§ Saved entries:

__________________________________________________

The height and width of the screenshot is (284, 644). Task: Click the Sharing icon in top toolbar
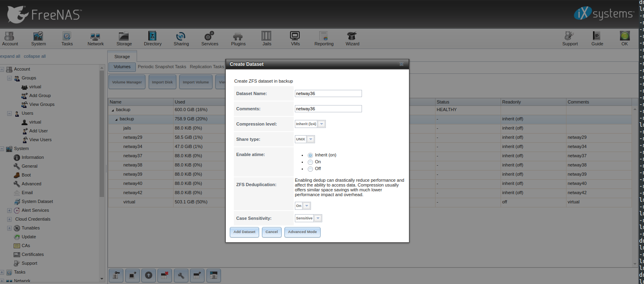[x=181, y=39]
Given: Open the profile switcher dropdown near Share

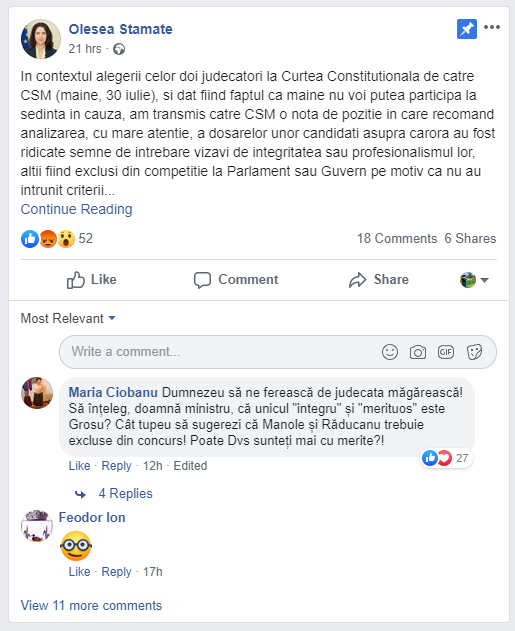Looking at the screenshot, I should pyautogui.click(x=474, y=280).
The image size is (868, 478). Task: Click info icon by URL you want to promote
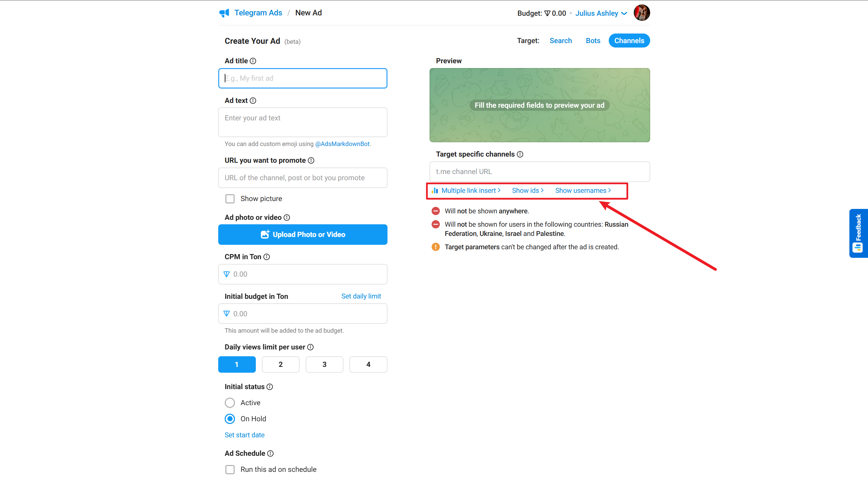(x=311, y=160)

__________________________________________________

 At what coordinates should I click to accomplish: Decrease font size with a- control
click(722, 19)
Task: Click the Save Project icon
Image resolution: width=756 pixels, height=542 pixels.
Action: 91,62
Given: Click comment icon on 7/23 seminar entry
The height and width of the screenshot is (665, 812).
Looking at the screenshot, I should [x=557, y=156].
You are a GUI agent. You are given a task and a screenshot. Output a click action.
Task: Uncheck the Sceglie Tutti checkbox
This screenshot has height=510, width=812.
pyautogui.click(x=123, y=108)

__________________________________________________

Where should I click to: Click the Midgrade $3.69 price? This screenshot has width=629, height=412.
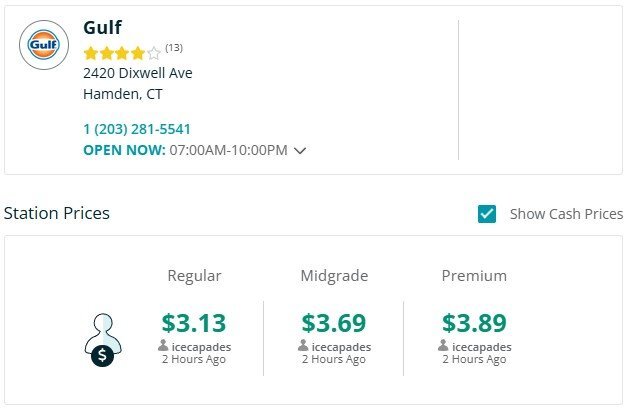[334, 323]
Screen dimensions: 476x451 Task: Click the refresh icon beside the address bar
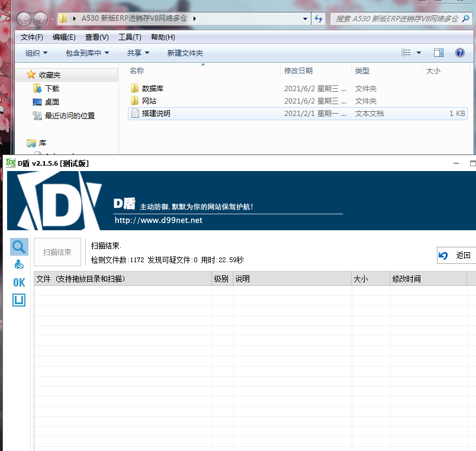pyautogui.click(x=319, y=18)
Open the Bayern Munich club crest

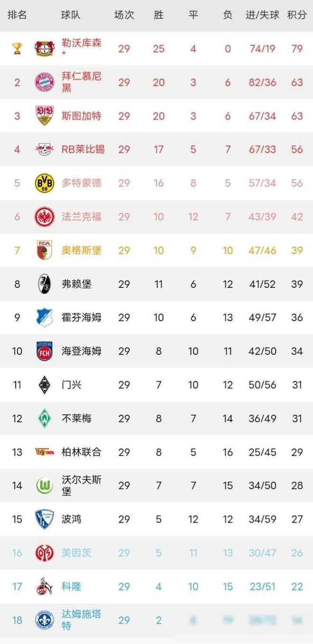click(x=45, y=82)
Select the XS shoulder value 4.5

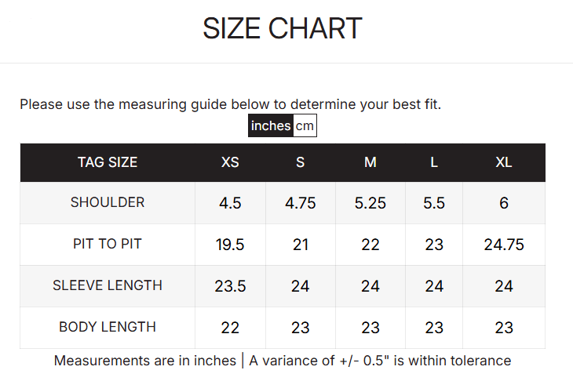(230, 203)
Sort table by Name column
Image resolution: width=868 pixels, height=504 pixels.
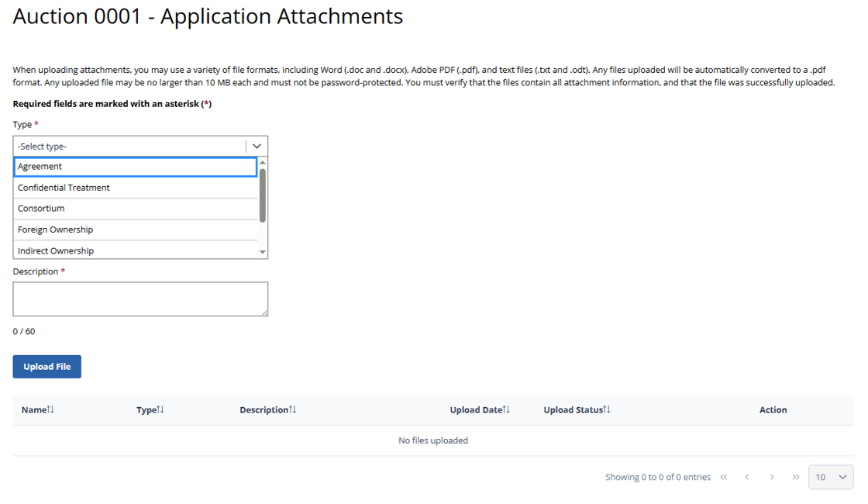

__________________________________________________

§ WHAT YOU NEED TO DO: Within the entries above, the lines from the one containing "Open the Bayern Munich club crest" through the one containing "Image resolution: width=868" are to be transcribed exactly, ends included, pictures excluded.

§ EXERCISE OUTPUT:
Open the Bayern Munich club crest

click(x=45, y=82)
Select the XS shoulder value 4.5

(230, 203)
Sort table by Name column
Image resolution: width=868 pixels, height=504 pixels.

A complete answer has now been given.